For the ESP and PIAAC data, 763 and 2609 participants had complete demographic and numeracy data, respectively (Table 2). There were significant differences in the demographic distribution across all categories analyzed, except for race. PIAAC participants with incomplete data for problem solving competencies were also excluded (analysis not presented here). Low numeracy was prevalent in both samples, with 24.8% of ESP participants in the lowest category of SNS-3 scores, and 22.8% of the PIAAC participants in the lowest two categories of numeracy (Table 2).

Table 2 Demographic characteristics of each sample

Multivariate analyses

Table 3 presents the results of the final logistic regression models, including their respective power and AUC. As shown, in both ESP and PIAAC, self-rated health was significantly associated with numeracy, even in models that controlled for age, education, and income.

Table 3 Multivariate logistic regression of self-rated health status as function of numeracy and sociodemographic variables

As hypothesized, lower objective/subjective numeracy was associated with lower self-rated health in both models. The odds ratios show that a single point decrease in the SNS-3 score was associated with 9% lower odds of having good health; similarly, a single category decrease in PIAAC numeracy score was associated with a 10% lower odds of good health. Other variables associated with lower self-rated health in both models included: higher age, lower education, and lower income. In the ESP model only, male gender and Hispanic ethnicity were associated with lower self-rated health.

Discussion

Numeracy assessed subjectively with a brief 3-item instrument is associated with self-rated health, even after controlling for education and other sociodemographic variables. The association is similar to the association found when assessing numeracy with a complex objective assessment, which would be burdensome to administer in clinical practice. With the subjective and the objective assessments, a single increment in numeracy score was associated with an odds ratio of approximately 0.90, indicating about 10% reduced odds of good self-reported health. The similarity in results suggest that it is not always necessary to evaluate numeracy with a burdensome objective scale, but that a short subjective scale could instead be used in clinical practice. In addition, the brief subjective questions are simple to score and interpret.

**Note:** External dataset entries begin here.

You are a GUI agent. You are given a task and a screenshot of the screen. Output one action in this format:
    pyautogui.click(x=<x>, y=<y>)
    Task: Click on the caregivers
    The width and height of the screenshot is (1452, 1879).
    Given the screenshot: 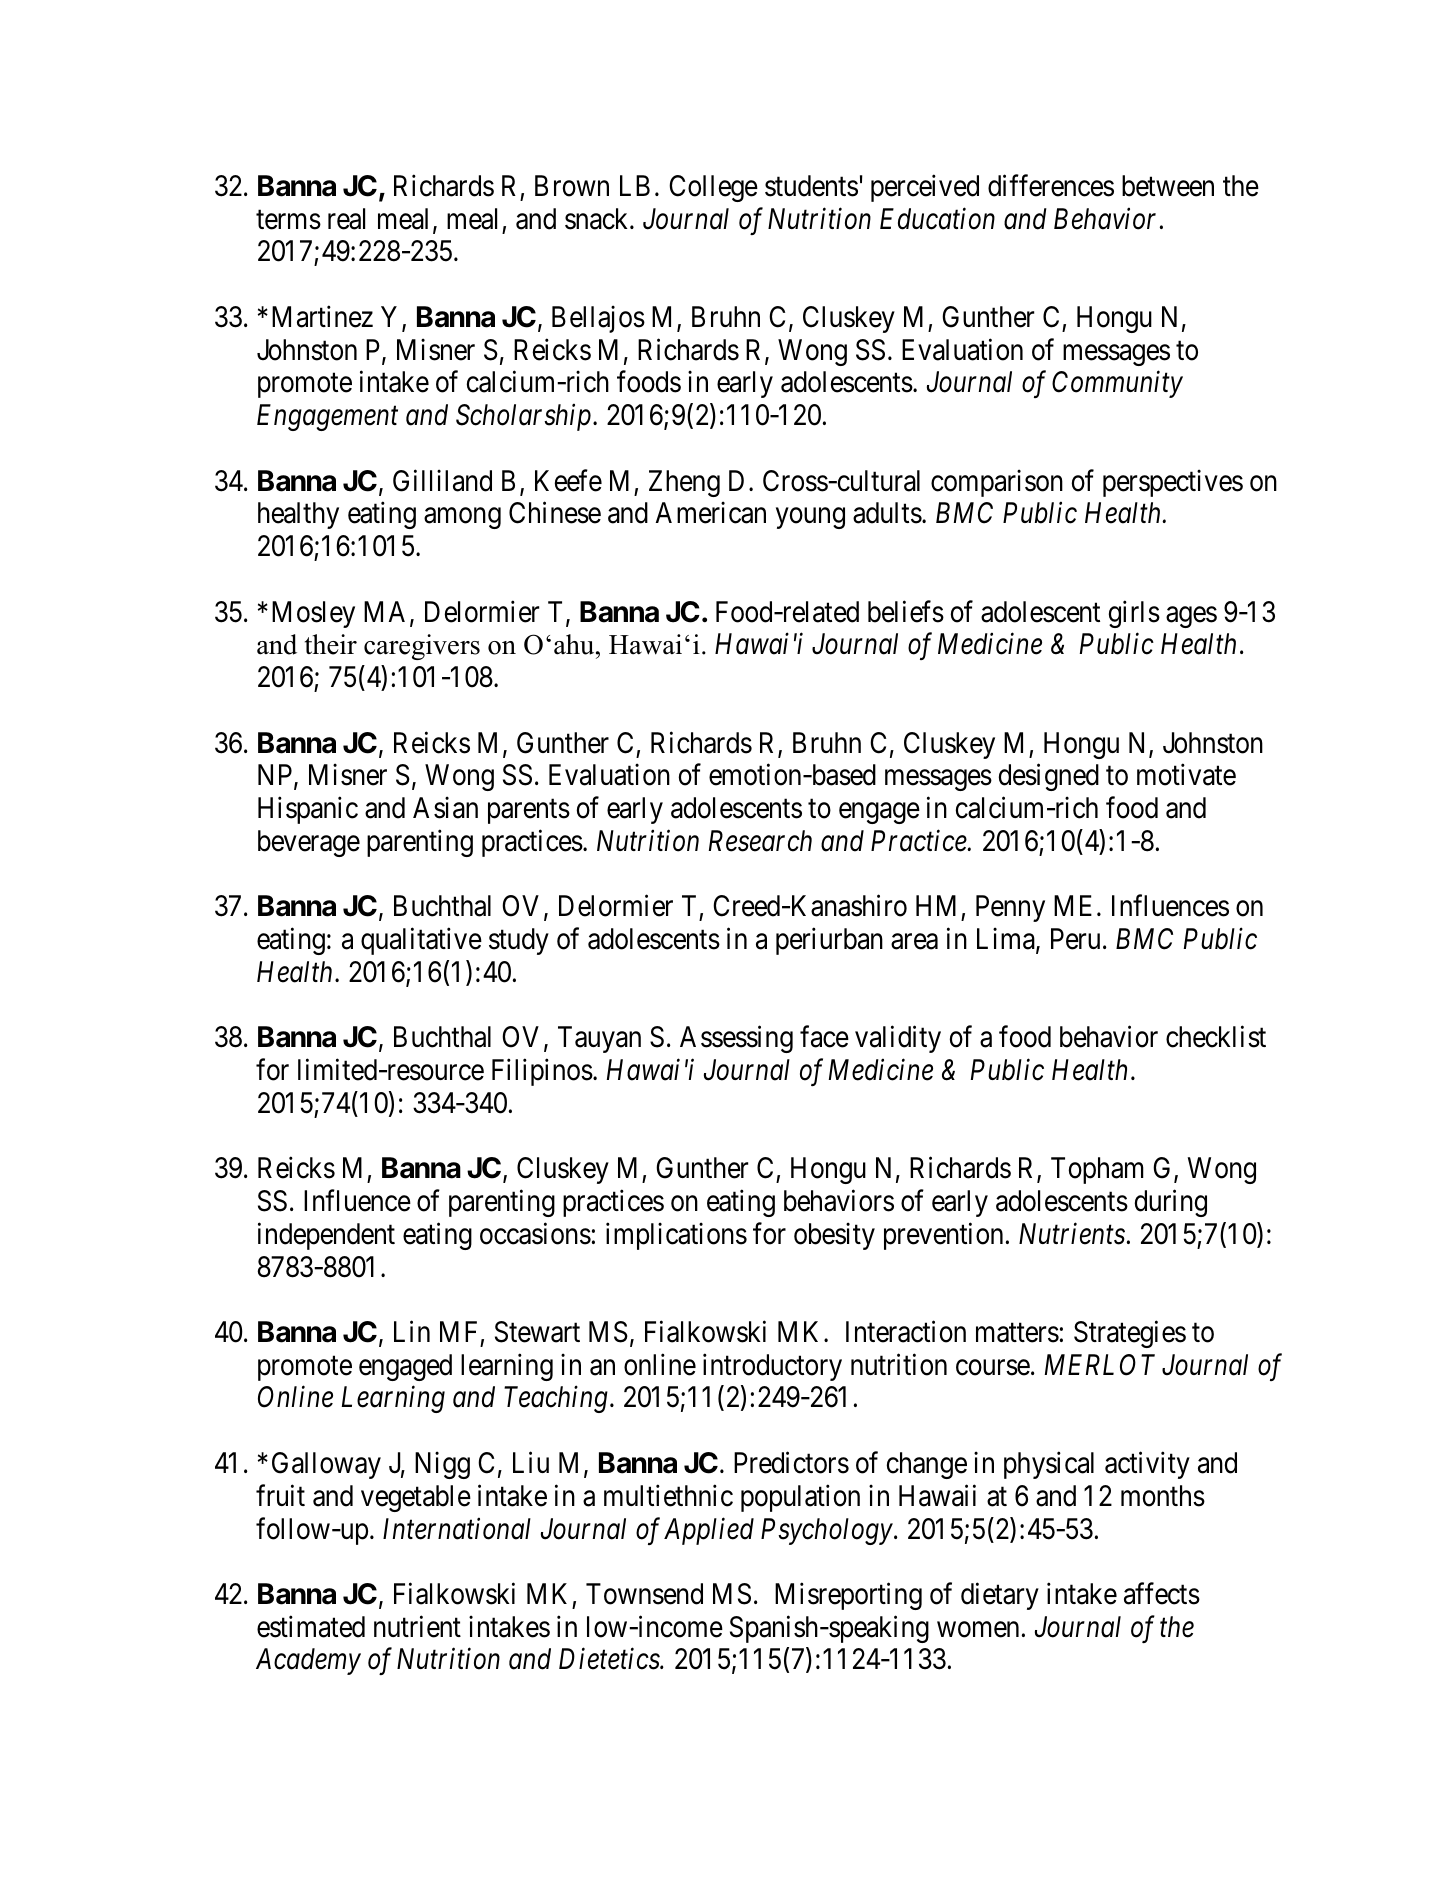 What is the action you would take?
    pyautogui.click(x=422, y=647)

These two analyses also replicated previous findings confirming that younger age, higher income, and higher education were all associated with both higher numeracy and better self-rated health. All of these relationships were in the direction that would be expected from previous research [28,29,30]. However, the association between low numeracy and poor health is not fully attributable to these other variables as it remained significant even after controlling for the demographic variables. There were significant differences in the demographic makeup of the two samples. While observation of statistically significant differences may be expected in samples as large those in the PIAAC data, it may be beneficial to have more balanced demographic samples, perhaps representing the same target population (instead of New York state vs. the entire United States), in future studies.

It could be helpful to begin including questions related to literacy/numeracy in initial visits to help health professionals better tailor their communication. Once patients with low numeracy are identified, a growing body of research demonstrates how rewriting patient information can help [31]. For example, Davis et al. demonstrated that rewording medication instructions by phrasing instructions in terms of time of day rather than pills per day disproportionately improves comprehension among low numeracy patients [32], and Yin and colleagues have shown that low-literacy patients benefit from pictogram-enhanced medication instructions (33).

Limitations

The study has several limitations. The ESP and PIAAC were conducted for different purposes in different populations. The ESP sample was also found to be significantly different in demographic distribution from the NYS population, which was handled using survey weights.